Viernes, 3 de diciembre de 2010 | Hoy
SOCIEDAD › OPINION
Por Washington Uranga
Ninguna explicación puede servir para justificar los atropellos que se siguen cometiendo (hoy en Formosa y siempre allí y en tantos otros lugares del país) contra los pueblos originarios, la violación de sus derechos (los ancestrales y los reconocidos por las leyes argentinas), las injusticias y la muerte. Más allá de las declaraciones, Argentina carece de una política de Estado destinada a garantizar de forma concreta y fehaciente la vida, primero; la calidad de vida, después; la cultura y la dignidad, al mismo tiempo, y los derechos humanos, de manera esencial, de las comunidades originarias.
Lo ocurrido en Formosa –con su saldo de muerte– no es más que la punta del iceberg de una realidad tan injusta como escandalosa, que no sólo atañe a la comunidad qom y a la provincia norteña, sino que se repite con otros pueblos y en distintas provincias. Es cierto que será difícil igualar el nivel de abusos del gobernador Gildo Insfrán. También su cuota de cinismo para declarar pretendiendo deslindar responsabilidades en hechos en los que está clara y directamente implicado.

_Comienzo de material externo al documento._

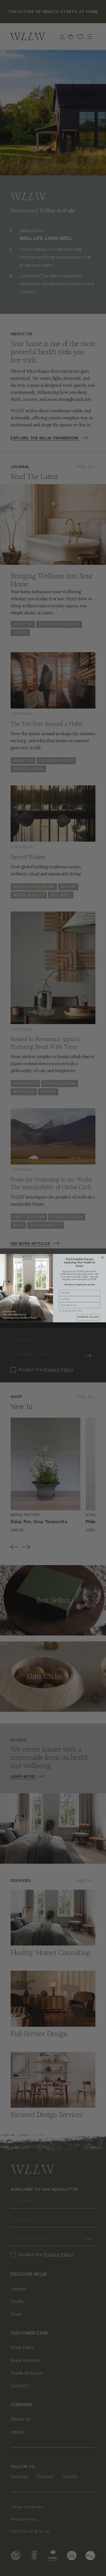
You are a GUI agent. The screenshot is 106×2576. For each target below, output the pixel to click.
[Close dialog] (102, 1257)
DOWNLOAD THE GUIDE (88, 1317)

Pero es también cínico y hasta perverso querer circunscribir a la provincia de Formosa las violaciones de las que son víctimas los pueblos originarios. Ocurre de manera similar en otras partes del país. Porque los derechos indígenas (que son ancestrales y también son “humanos”) se cruzan con intereses económicos, vinculados a la tenencia y la explotación de la tierra, al desmonte para el cultivo irracional, a la minería que arrasa y genera nuevos desiertos.
Los derechos de los pueblos originarios no son reconocidos porque colisionan con una alianza casi indestructible entre poder político e intereses económicos. Y en esa situación naufragan hasta ciertos discursos progresistas y reivindicatorios en tantos otros terrenos. Los organismos nacionales encargados de preservar y fomentar los derechos indígenas no salen de las declamaciones y siguen entreverados en trabas jurídicas, administrativas y burocráticas que parecen más orientadas a reforzar las situaciones de hecho e impedir los cambios, que a garantizar la vida –y la calidad de vida– de las comunidades aborígenes. Todo esto porque no hay una política de Estado, porque no hay efectiva decisión política para concretar lo que en Justicia les pertenece a los pueblos originarios. No basta con los reconocimientos simbólicos, con la integración a los desfiles del Bicentenario. Porque, como bien señala un eslogan de algunas comunidades, se trata, entre otras cosas, de “el Bicentenario y algo más... 13 mil años A. de C.”
En este tema, el gobierno nacional tiene responsabilidades específicas que no puede eludir, endosando culpas a los mandatarios provinciales. Porque quien se ufana de haber convertido la defensa de los derechos humanos en política de Estado no puede hacer “excepciones” en el caso indígena sin correr el grave riesgo de tirar por la borda todo lo hecho y la credibilidad ganada. Tampoco puede hacerse la distraída el resto de la dirigencia política y en particular la oposición. Todos los argentinos y las argentinas tenemos más que una deuda, una responsabilidad con la vida de los pueblos originarios de nuestra tierra. Renunciar a ello es hipocresía, cuando no traición a cuanto se dice. Porque los derechos de los pueblos indígenas también son derechos humanos. Por si alguien no tomó nota.